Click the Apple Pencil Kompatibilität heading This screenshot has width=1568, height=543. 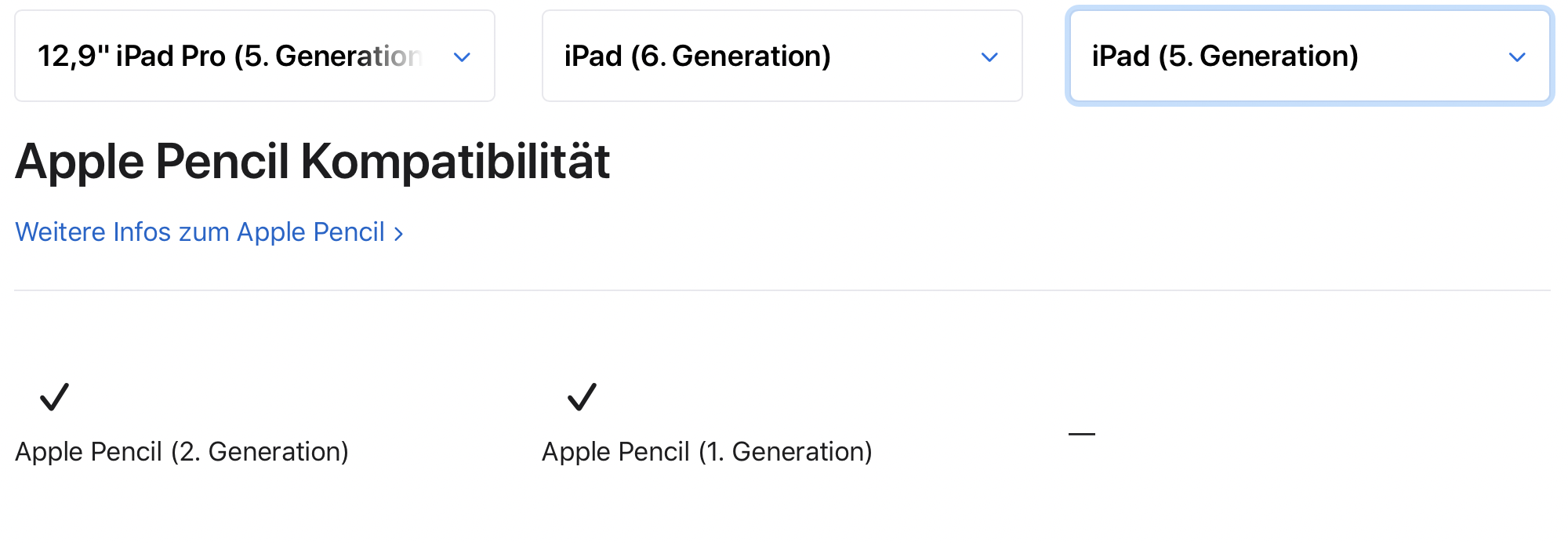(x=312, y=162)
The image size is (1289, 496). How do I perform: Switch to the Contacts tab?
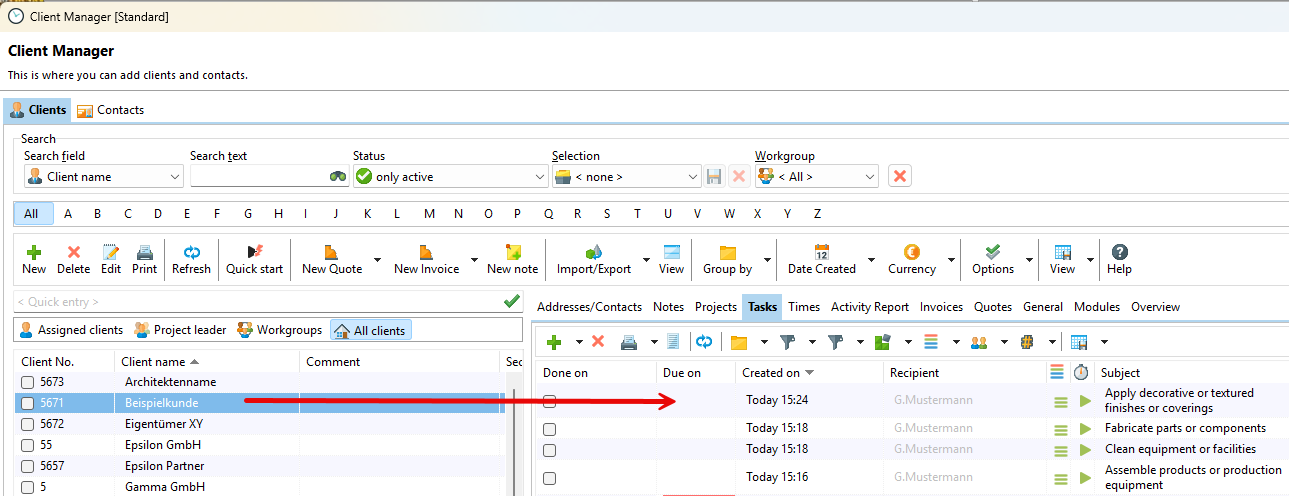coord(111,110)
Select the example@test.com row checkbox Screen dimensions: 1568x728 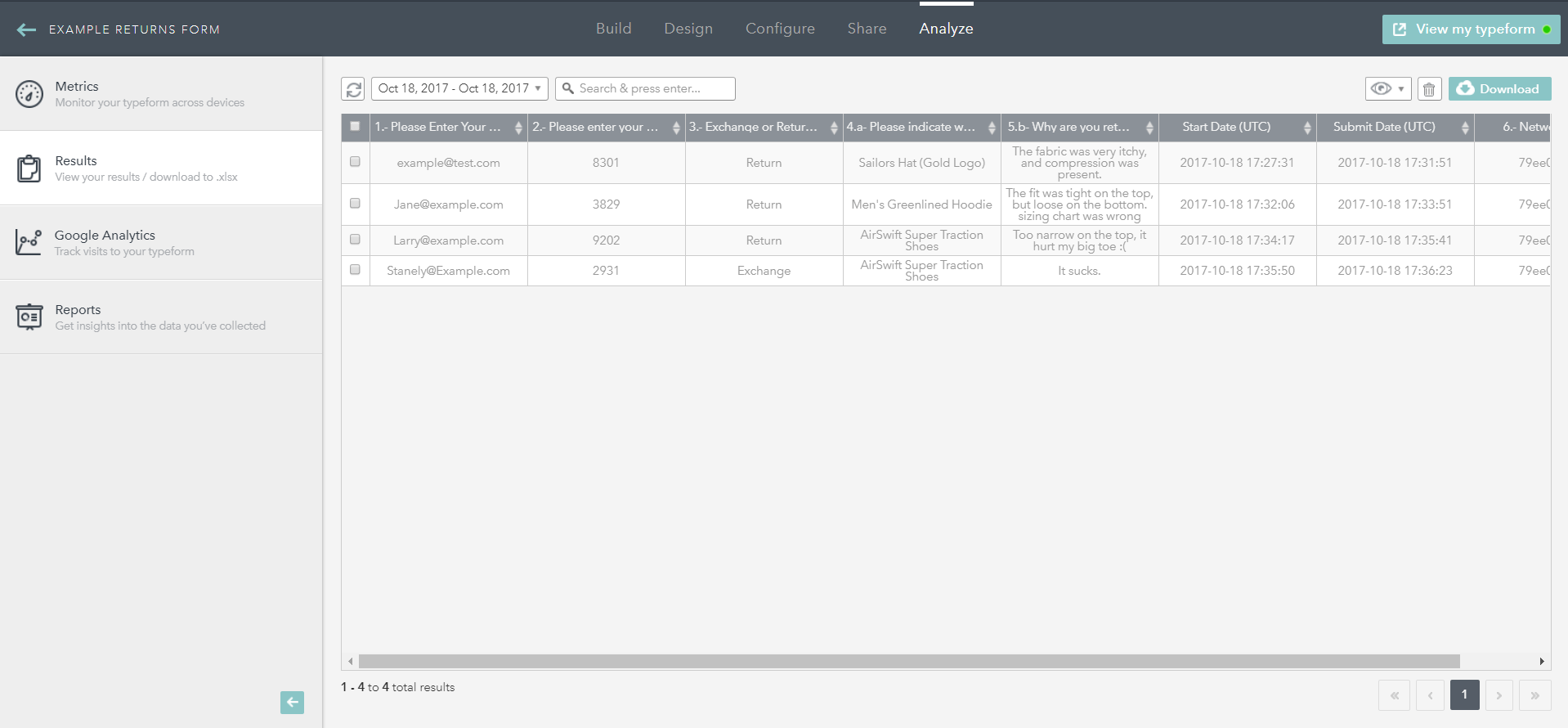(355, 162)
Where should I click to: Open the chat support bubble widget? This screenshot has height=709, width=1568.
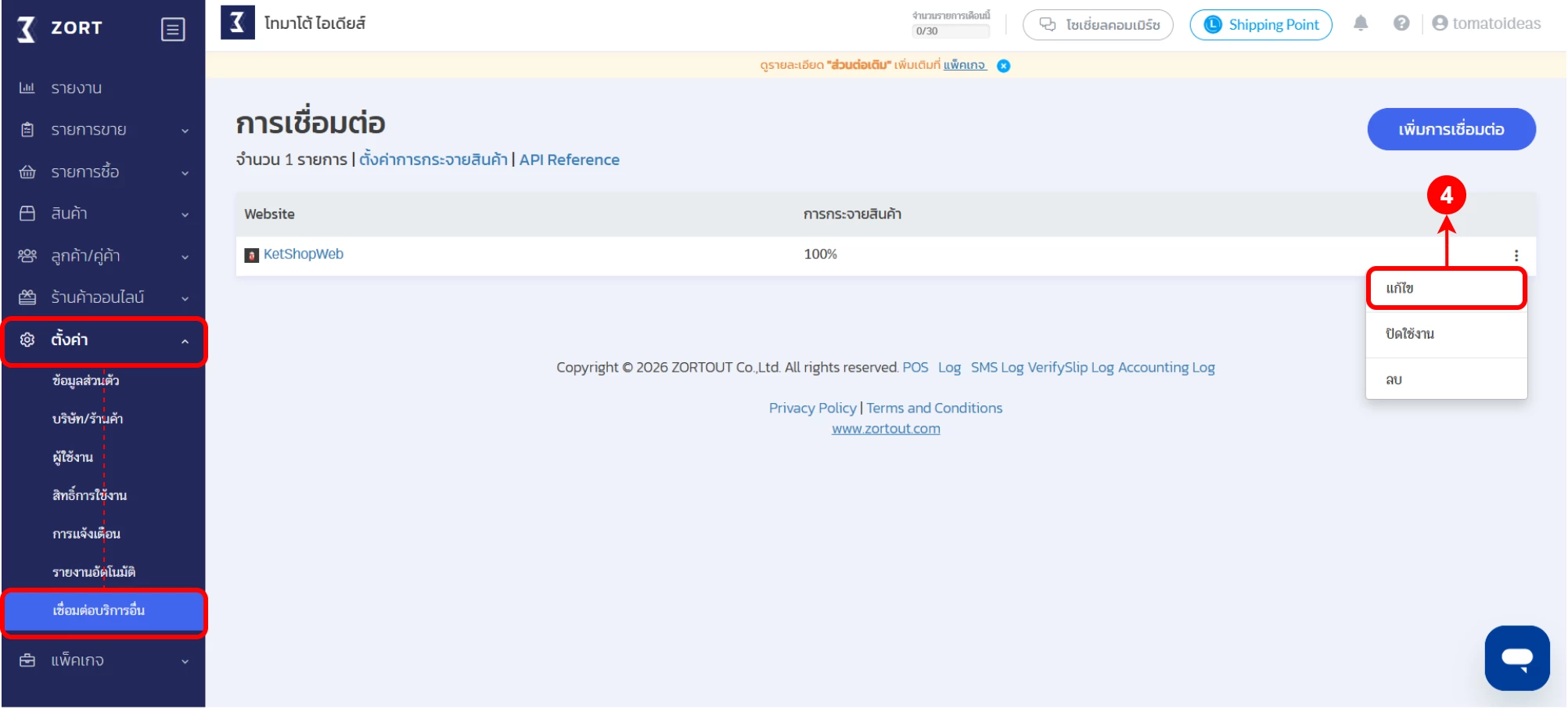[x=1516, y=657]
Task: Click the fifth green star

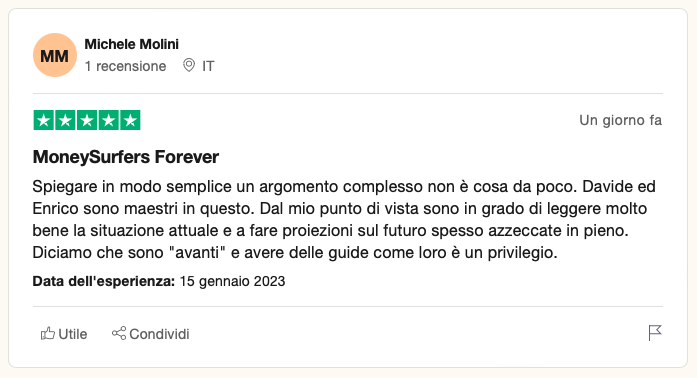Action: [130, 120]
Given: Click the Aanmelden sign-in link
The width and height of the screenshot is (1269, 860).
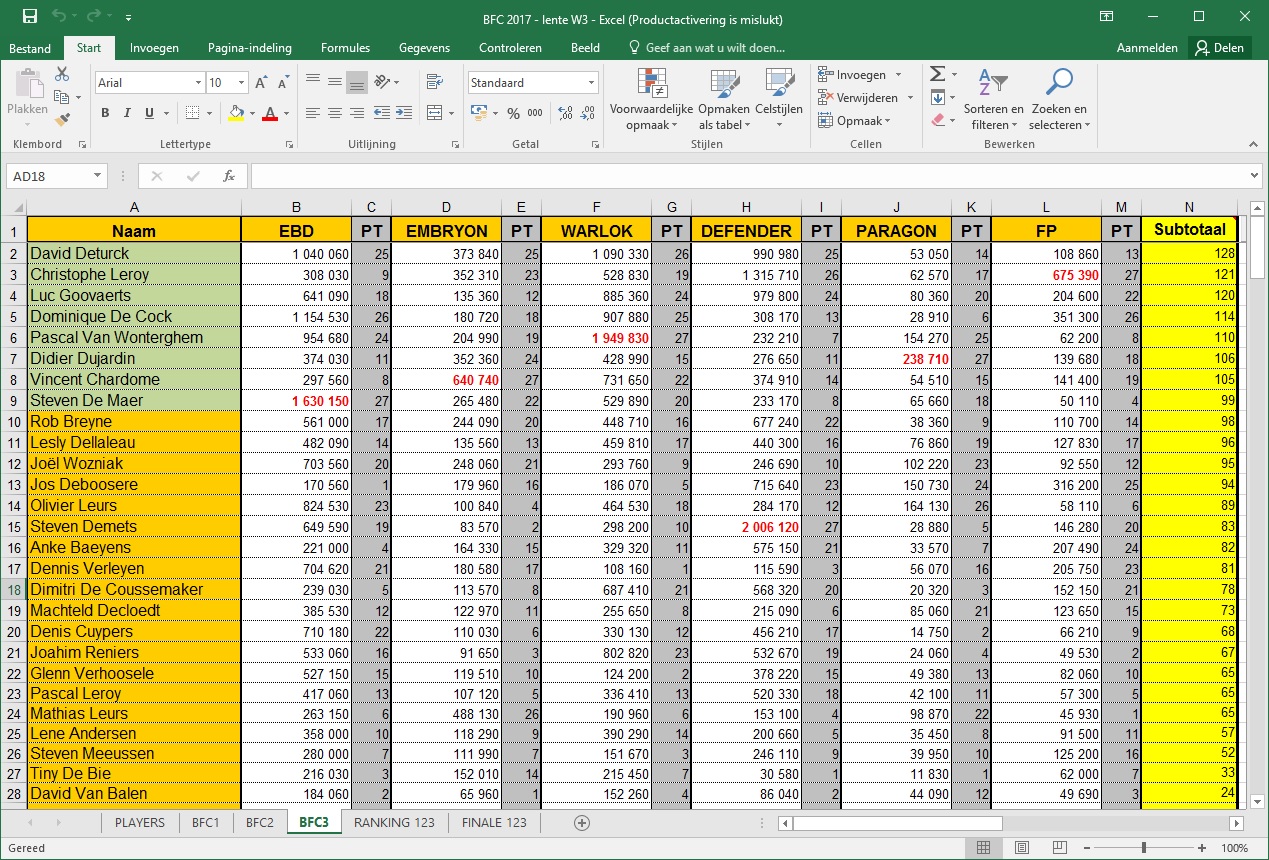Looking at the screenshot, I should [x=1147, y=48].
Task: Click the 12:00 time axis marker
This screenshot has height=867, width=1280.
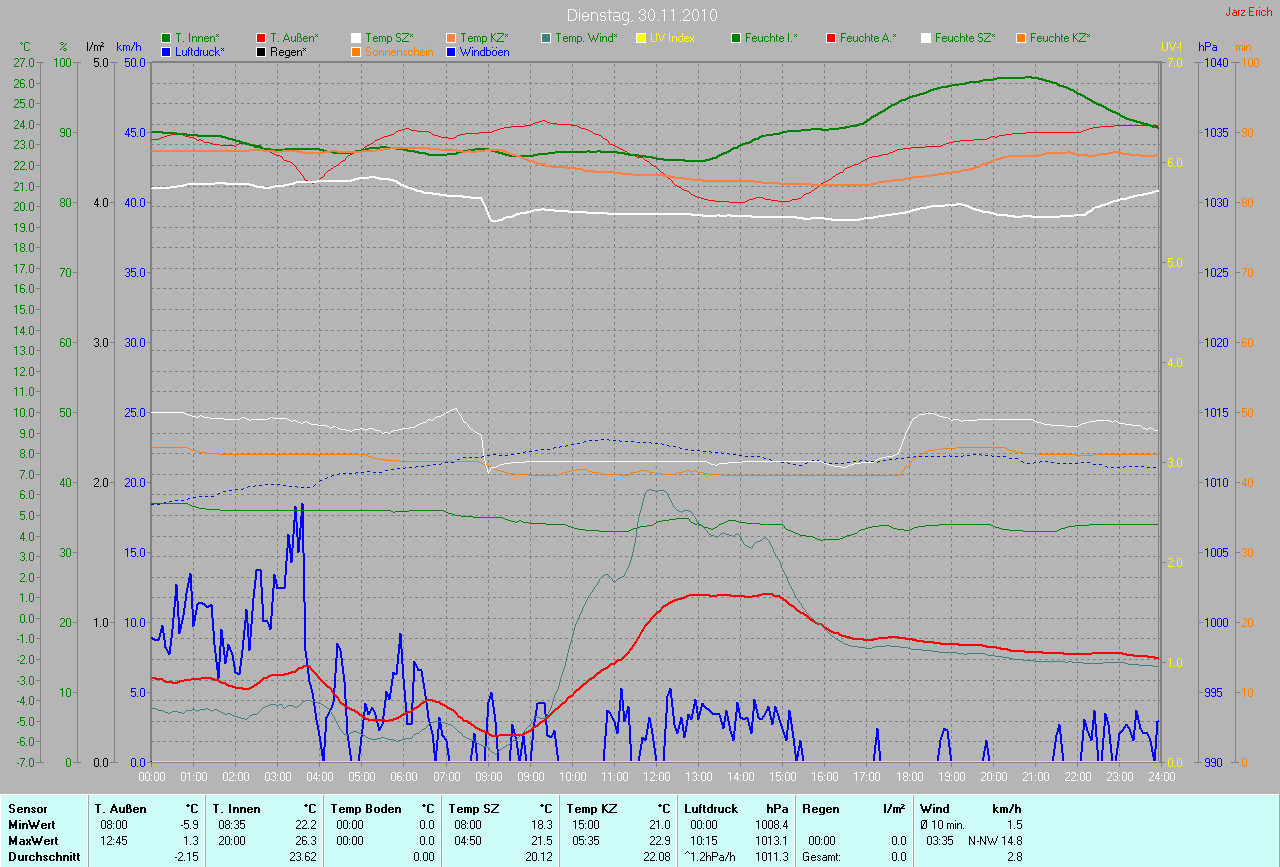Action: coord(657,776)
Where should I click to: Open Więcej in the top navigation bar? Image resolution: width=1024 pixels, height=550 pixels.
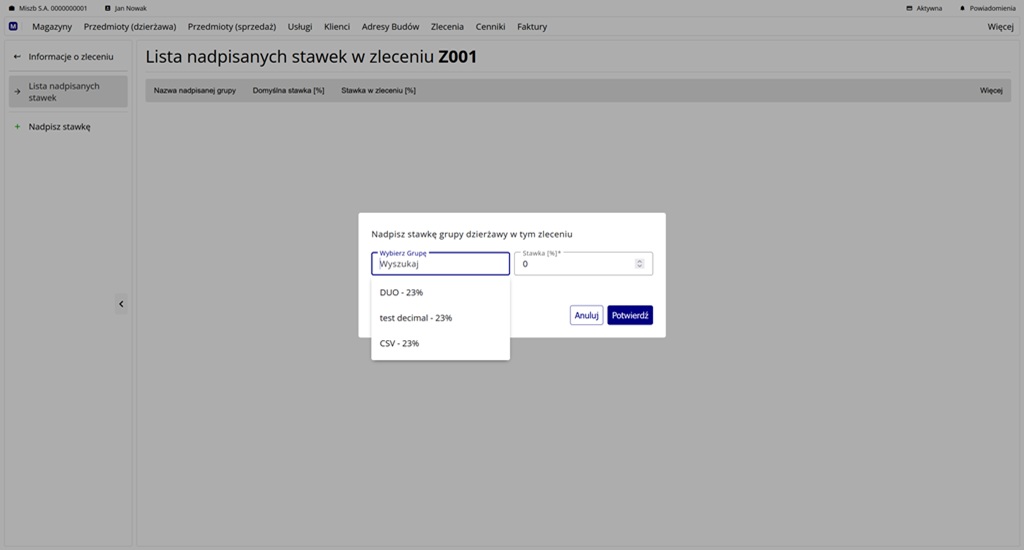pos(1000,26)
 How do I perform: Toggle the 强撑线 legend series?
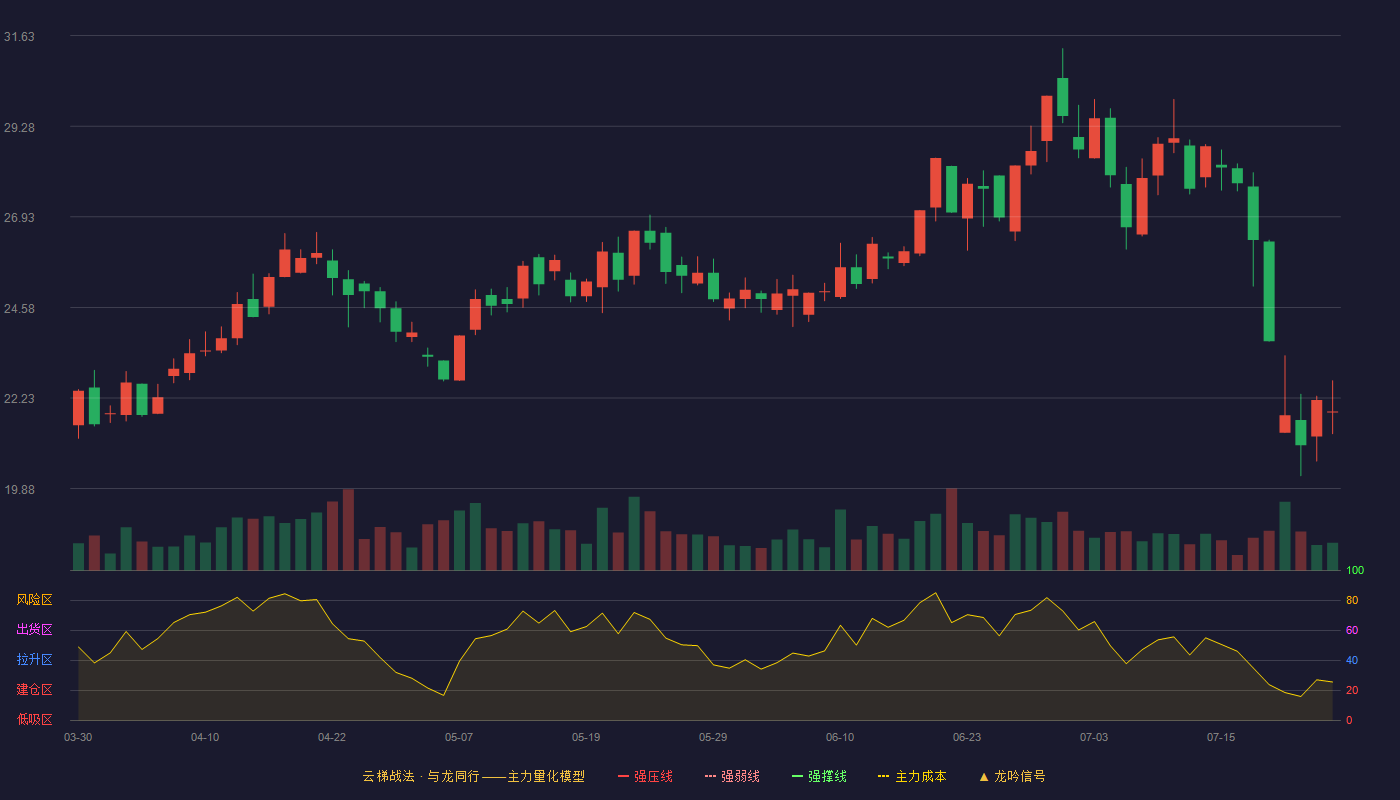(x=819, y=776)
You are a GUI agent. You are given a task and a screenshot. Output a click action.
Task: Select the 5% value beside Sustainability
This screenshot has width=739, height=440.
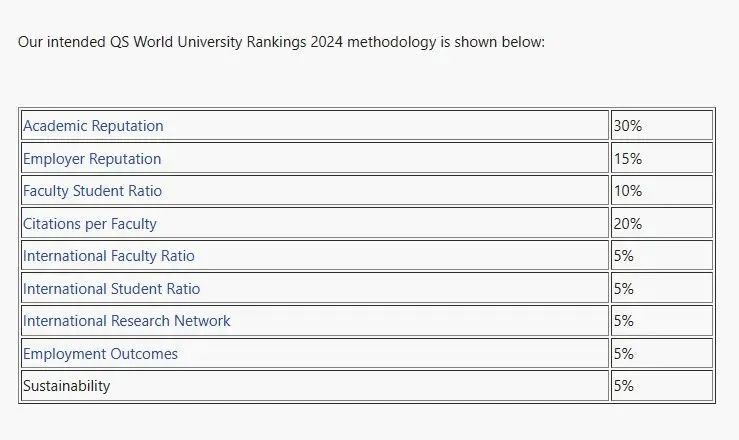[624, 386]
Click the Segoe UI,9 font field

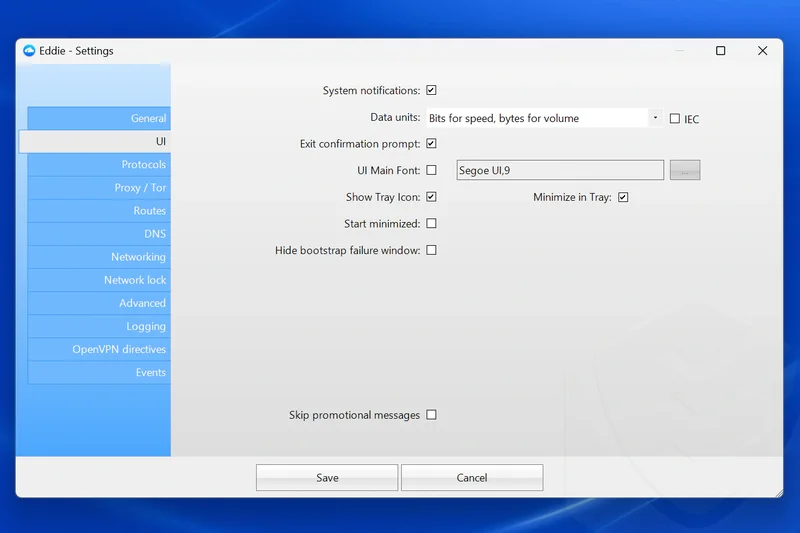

┄┄┄┄┄┄┄┄┄┄┄┄┄┄┄┄┄┄┄┄

__Task directions__
Beginning with the line that contains "Given: Click the Aanmelden sign-in link", write out the remaining lines of the listing above through the last, exactly and only those, without pictures.

__Response box__
Given: Click the Aanmelden sign-in link
The width and height of the screenshot is (1269, 860).
Looking at the screenshot, I should [x=1147, y=48].
Task: Click the 12:00 time axis marker
This screenshot has height=867, width=1280.
Action: coord(657,776)
Where should I click to: Open Więcej in the top navigation bar? Image resolution: width=1024 pixels, height=550 pixels.
pos(1000,26)
 How do I perform: Toggle the 强撑线 legend series?
(x=819, y=776)
You are a GUI agent. You are given a task and a screenshot. Output a click action.
Task: Select the 5% value beside Sustainability
This screenshot has width=739, height=440.
[624, 386]
Click the Segoe UI,9 font field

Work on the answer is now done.